Waterfilters, een radio op batterijen en tenminste voor drie dagen eten en drinken in huis. Liefst ook een fluitje, survivaldekens en contant geld bij de hand. Volgens NAVO-baas Rutte zijn we dan een stuk weerbaarder geworden. Maar dat klopt volgens mij niet helemaal. Het probleem is dat Nederland al lang geleden verleerd is wat het belang van het collectieve is. En dat leidt nu tot problemen.
In Finland en Zweden worden mensen al op jonge leeftijd meegenomen in wat een weerbare samenleving moet zijn: een samenleving die collectiviteitszin in zich heeft en waarin burgers elkaar individueel én de gemeenschap als geheel helpen. Burgers beheren infrastructuur als opvang- en schuilplekken en verrichten vrijwillig taken om voorbereid te zijn op rampen en oorlogen. Je vrijwillig inzetten voor een vangnet in donkere tijden vereist een bepaalde mentaliteit, die je inderdaad het best op jonge leeftijd kunt aanleren. Wat zijn de kansen voor Nederland?

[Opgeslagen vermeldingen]
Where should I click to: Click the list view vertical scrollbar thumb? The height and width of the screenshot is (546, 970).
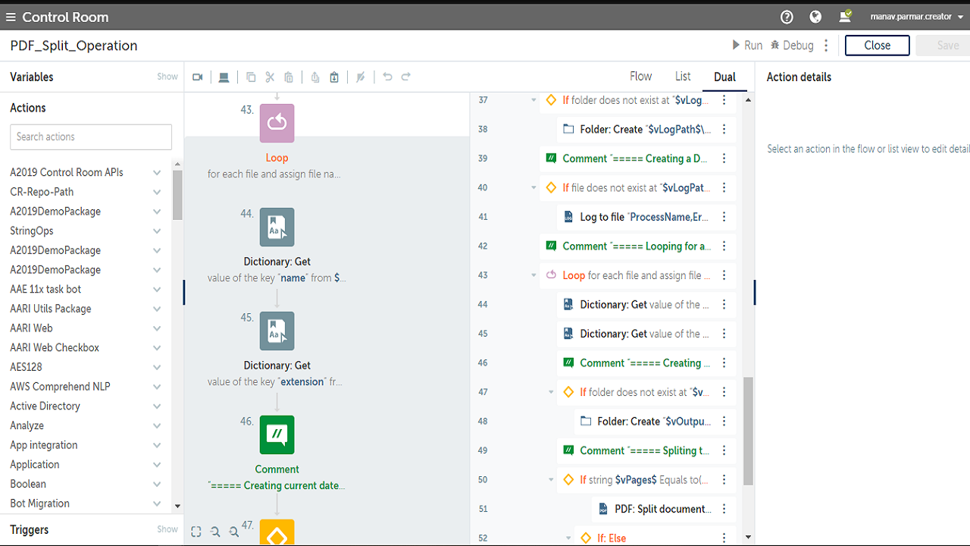[x=748, y=431]
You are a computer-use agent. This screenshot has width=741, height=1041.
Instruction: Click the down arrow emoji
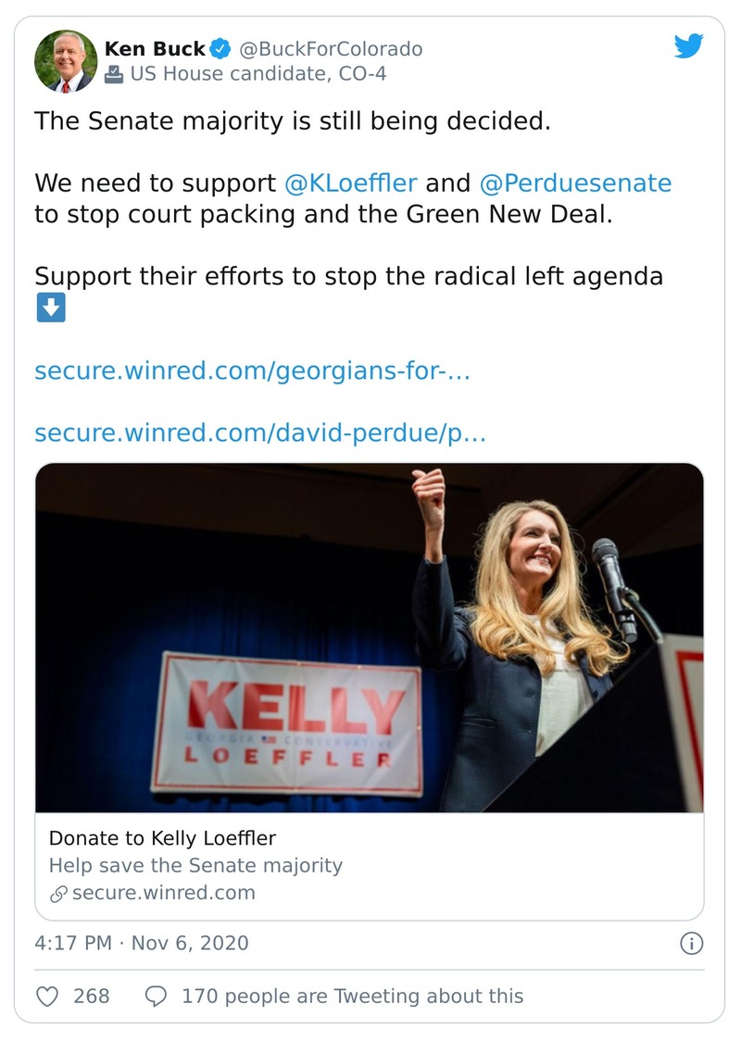(x=50, y=308)
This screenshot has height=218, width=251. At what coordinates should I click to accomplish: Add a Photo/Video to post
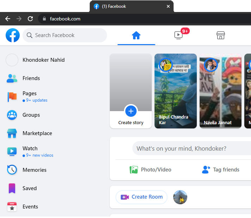click(150, 170)
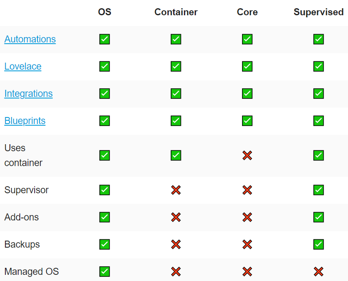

Wat te doen:
Beantwoord deze vragen over de tekst over weerbaarheid.
(a) Voor hoeveel dagen hoort er volgens de tekst eten en drinken in huis te zijn?
(b) Welke functie heeft Rutte volgens de tekst?
(c) In welke twee landen leren mensen al op jonge leeftijd wat een weerbare samenleving moet zijn?
De vermeldingen zijn afkomstig uit een andere bron.

Resultaat oefening:
(a) Voor tenminste drie dagen.
(b) NAVO-baas.
(c) Finland en Zweden.